A moça gelou. Se estava nervosa com a vinda do moço, ficou mais ainda em saber que as duas irmãs haviam sido flagradas depois do mandado dela. Temeu que seu pai já soubesse do encontro com o jovem, retirando essa informação às custas de chicotadas no lombo das pobres escravas. Era preciso avisar ao rapaz de que ele não deveria se aproximar da casa grande. Seu pai não deveria encontrá-lo ali. Aí a negra Eulália avistou os homens se aproximando da casa e olhou maliciosamente para a moça, perguntando-lhe:
- Ah, lá vem o moço com quem a sinhazinha se encontrou ontem. É muito corajoso em vir aqui, depois de foder aquelas irmãs oferecidas. Duas putinhas da pior qualidade.
Do que está falando? - perguntou a sinhazinha, lívida.
A outra deu um riso sarcástico e se afastou, sem se explicar, voltando aos seus afazeres. Ana de Faria teve ganas de esbofeteá-la. Percebeu que a negra havia alcaguetado as irmãs, e quem sabe ela própria, ao senhor do engenho. Sabia que existia uma grande rixa entre as negras da senzala e as que cuidavam da casa grande. Todas queriam o status de estar junto aos patrões. Mas estava muito preocupada com a visita do jovem e precisava fazer algo imediatamente. Depois cuidaria da escrava Eulália. E esta teria o castigo merecido, apesar de ser contra o espancamento de negros. Entrou em seu quarto e trancou a porta com o grande ferrolho. Arrependeu-se e destrancou-a, novamente. Correu para a cama e deitou-se, cobrindo-se com o lençol.

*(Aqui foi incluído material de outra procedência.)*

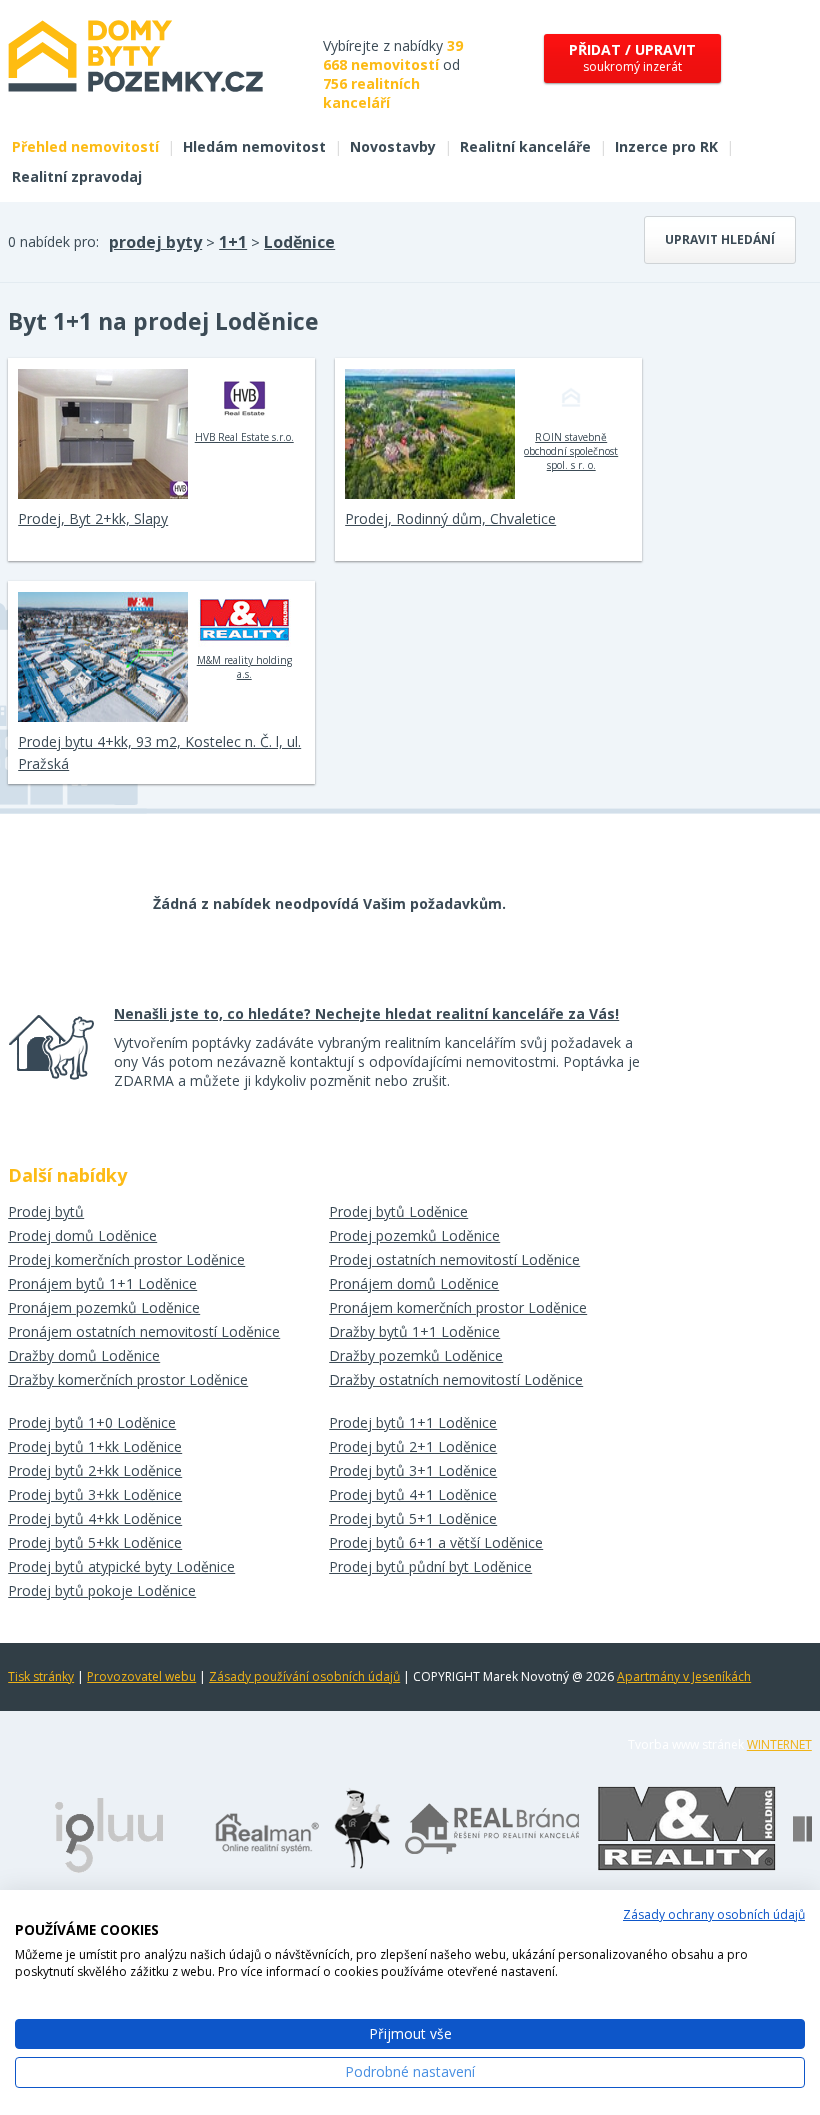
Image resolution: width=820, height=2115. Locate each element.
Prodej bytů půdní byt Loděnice (430, 1566)
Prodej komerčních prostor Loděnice (126, 1259)
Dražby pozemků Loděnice (416, 1355)
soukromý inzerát (632, 57)
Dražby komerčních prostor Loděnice (128, 1379)
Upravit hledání (720, 239)
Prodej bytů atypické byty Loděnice (121, 1566)
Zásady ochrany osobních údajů (714, 1914)
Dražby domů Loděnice (84, 1355)
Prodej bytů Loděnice (398, 1211)
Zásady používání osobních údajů (304, 1676)
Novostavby (393, 146)
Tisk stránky (41, 1676)
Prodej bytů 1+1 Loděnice (413, 1422)
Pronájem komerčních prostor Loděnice (458, 1307)
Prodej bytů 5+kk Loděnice (95, 1542)
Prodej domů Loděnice (82, 1235)
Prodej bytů (46, 1211)
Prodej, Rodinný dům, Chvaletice (450, 518)
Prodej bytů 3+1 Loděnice (413, 1470)
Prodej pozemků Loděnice (414, 1235)
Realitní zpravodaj (77, 176)
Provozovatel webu (141, 1676)
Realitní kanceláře (525, 146)
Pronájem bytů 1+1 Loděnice (102, 1283)
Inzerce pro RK (666, 146)
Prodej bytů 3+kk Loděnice (95, 1494)
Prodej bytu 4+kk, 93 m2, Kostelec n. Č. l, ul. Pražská (159, 752)
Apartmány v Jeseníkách (684, 1676)
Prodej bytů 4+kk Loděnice (95, 1518)
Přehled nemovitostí (85, 146)
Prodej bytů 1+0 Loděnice (92, 1422)
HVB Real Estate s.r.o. (244, 437)
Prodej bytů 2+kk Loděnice (95, 1470)
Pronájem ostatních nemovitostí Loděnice (144, 1331)
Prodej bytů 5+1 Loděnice (413, 1518)
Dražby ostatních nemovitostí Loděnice (456, 1379)
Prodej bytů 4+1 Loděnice (413, 1494)
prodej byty (155, 242)
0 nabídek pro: (53, 241)
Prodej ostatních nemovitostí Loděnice (454, 1259)
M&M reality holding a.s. (244, 667)
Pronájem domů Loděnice (414, 1283)
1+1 (233, 242)
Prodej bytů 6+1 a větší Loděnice (436, 1542)
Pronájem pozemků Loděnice (104, 1307)
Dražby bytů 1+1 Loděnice (414, 1331)
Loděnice (299, 242)
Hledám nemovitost (254, 146)
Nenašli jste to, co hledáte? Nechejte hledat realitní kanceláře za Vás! (366, 1013)
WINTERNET (779, 1744)
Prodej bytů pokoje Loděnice (102, 1590)
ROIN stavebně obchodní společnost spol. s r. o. (571, 451)
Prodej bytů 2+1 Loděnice (413, 1446)
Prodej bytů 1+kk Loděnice (95, 1446)
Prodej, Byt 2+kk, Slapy (93, 518)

O pai de Ana de Faria avistou a dupla se aproximando. Chamou um dos filhos, que estava por perto. Este veio armado com uma carabina, quando percebeu a arma que o negro portava. Ele olhou para o pai, interrogando-o de forma muda. O senhor Francisco de Souza disse para que ficasse atento, pois não conhecia os visitantes. O rapaz escondeu-se por trás de uns barris que estavam empilhados perto da casa e aguardou os acontecimentos.

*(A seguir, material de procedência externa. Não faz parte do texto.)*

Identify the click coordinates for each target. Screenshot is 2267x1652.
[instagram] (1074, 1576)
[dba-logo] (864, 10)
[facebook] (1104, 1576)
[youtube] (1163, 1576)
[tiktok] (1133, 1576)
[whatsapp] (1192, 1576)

João Paes cumprimentou o homem que aguardava à sombra do alpendre.
Não disse seu próprio nome, mas apresentou o velho escravo e completou oferecendo mercadorias. O dono do engenho, no entanto, estava de cara amarrada. Vociferou:
- Vosmecê não é o cabra safado que andou se enxerindo para a minha filha lá no rio?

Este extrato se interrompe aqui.